However, the guidance ‘Remote Access to the Court of Protection’ issued in March 2020 advised that the terms of the statutory criminal prohibitions were to be included in every standard order thereafter, and had been included in all orders in these proceedings. 

Section 9 of the Contempt of Court Act 1981 in addition makes it a contempt of court to record a hearing without the permission of the Judge. There is a discretion under the civil law to permit recording (Practice Direction (Tape Recorders) [1981] 1 WLR 1526) if the applicant had a ‘reasonable need’. The Judge found TA had no such need, having a very good, even ‘extraordinary’ grasp of the procedures, documents and issues engaged. 

These proceedings were also subject to ‘Transparency Order’ which prohibits the reporting of any material which identifies, or is likely to identify, that GA is the subject of proceedings; any person as a member of the family of GA; that A Local Authority is a party; and where GA lives. The content of video-recordings which relates to these proceedings is controlled by s.12(1)(b) of the Administration of Justice Act 1960 and may not be published unless publication falls withinthe exceptions contained in Practice Direction 4Aparagraphs 33 to 37.  

The court endorsed the definition of ‘publication’ set out by Munby J (as he then was) in re B [2004] EWCH 411 para 82(iii) as anything the law of defamation would treat as a publication, thus covering most forms of dissemination either oral or written. 

Order restricting communication with the court office

TA had been engaged in litigation concerning GA for approximately two years and the nature of his correspondence to the local authority was ‘abusive and inflammatory’ to such an extent that the local authority deemed TA a ‘vexatious complainant’ in March 2019 in line with the Local Government & Social Care Ombudsman’s guidance on managing unreasonable complaint behaviour. The decision was reviewed but ultimately extended until 12 September 2021 as TA refused to accept limits to his behaviour. 

By the latter part of 2020, TA’s behaviour had extended to the Court of Protection court office. The Operations Manager noted excessive email traffic generated by TA who copied in ‘100s’ of other recipients, along with excessive telephone calls with abusive comments, primarily directed at the judiciary. Further, TA made 39 COP9 applications over a 24 month period.

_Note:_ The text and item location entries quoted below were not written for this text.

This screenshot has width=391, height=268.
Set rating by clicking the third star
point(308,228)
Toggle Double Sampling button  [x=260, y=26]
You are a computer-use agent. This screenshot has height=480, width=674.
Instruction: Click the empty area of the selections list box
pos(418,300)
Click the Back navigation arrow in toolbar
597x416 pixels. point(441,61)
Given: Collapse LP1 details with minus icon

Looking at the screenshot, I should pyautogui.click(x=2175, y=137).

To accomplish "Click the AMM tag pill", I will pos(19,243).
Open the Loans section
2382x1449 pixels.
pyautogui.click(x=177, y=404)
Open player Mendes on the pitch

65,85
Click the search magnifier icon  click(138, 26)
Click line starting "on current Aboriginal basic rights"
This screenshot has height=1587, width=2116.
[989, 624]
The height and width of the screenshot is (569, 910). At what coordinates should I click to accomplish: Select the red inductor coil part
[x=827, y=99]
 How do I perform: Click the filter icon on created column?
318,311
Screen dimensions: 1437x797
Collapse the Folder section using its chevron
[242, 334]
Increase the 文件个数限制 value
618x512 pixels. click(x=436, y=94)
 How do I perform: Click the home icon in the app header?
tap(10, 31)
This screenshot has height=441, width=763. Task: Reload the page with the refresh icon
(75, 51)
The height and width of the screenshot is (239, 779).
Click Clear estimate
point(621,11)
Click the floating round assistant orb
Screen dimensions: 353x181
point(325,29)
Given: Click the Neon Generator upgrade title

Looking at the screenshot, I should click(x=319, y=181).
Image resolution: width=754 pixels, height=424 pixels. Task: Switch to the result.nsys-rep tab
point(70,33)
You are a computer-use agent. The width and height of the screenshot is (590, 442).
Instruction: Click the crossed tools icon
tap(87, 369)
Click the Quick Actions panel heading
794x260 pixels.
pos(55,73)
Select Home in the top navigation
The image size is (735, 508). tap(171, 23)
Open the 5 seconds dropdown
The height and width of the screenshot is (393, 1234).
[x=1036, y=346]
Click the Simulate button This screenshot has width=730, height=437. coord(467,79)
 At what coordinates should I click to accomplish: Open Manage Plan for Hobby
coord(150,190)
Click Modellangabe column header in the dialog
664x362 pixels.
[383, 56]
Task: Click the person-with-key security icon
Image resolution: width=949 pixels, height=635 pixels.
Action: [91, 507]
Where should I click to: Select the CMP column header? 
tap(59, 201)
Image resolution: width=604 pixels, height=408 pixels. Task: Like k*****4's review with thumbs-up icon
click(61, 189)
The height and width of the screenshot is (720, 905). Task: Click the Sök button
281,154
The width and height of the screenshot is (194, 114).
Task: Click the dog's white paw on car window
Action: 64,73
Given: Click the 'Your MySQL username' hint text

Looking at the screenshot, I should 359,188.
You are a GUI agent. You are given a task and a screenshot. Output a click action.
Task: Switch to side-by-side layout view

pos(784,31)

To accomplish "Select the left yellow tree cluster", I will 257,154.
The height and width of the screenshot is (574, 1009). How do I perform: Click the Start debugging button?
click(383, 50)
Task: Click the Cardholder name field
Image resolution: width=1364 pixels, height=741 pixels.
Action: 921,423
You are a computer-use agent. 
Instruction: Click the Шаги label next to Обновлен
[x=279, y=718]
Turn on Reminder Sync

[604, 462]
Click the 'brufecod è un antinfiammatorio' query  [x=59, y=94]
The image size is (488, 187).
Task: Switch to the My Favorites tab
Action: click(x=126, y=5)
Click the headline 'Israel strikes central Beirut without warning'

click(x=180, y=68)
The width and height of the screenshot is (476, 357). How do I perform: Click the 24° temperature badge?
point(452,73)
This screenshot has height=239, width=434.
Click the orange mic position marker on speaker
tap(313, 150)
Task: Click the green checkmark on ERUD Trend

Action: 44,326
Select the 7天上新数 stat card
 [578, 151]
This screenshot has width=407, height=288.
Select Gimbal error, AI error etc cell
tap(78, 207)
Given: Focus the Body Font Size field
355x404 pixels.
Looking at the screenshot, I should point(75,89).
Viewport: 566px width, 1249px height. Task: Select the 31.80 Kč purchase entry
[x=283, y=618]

TA dismissed the evidence of the Operations Manager, describing the statement as a “badly drafted pathetic attempt at a fraudulent witness statement”.  He did not deny the volume of his correspondence but sought to justify it on the basis that HMCTS staff were engaged in a deliberate attempt to pervert the course of justice, in collaboration with the judiciary. 

The court found no justification for the volume and nature of the correspondence from TA. It was wholly disproportionate and no doubt a significant distraction for the court staff. The court cited the obiter remarks of King LJ in Agarwala v Agarwala [2016] EWCA Civ 1252 which considered general judicial case management powers to regulate communications with the court to avoid ‘a torrent of informal, unfocussed emails’Support for this approach was further located in the Court of Appeal’s judgment in Attorney-General v Ebert [2002] 2 All ER 789 where Brooke LJ observed at para 35 that by exercise of the inherent jurisdiction, the court’s supervisory role extends to the regulation of the manner in which the court process may in general be exercised, including the power to restrain litigants from wasting the time of court staff and disturbing the orderly conduct of court processes in ‘completely obsessive pursuit of their own litigation’. 

The court therefore proposed to make the ‘exceptional’ order of restraining TA from communicating with the court office by email and telephone. TA could continue to send letters if necessary, but he could not expect a response if his correspondence was abusive. While Brooke LJ contemplated the exercise of the inherent jurisdiction, the court proposed to rely on section 47(1) Mental Capacity Act 2005.

A penal notice was attached to the injunction.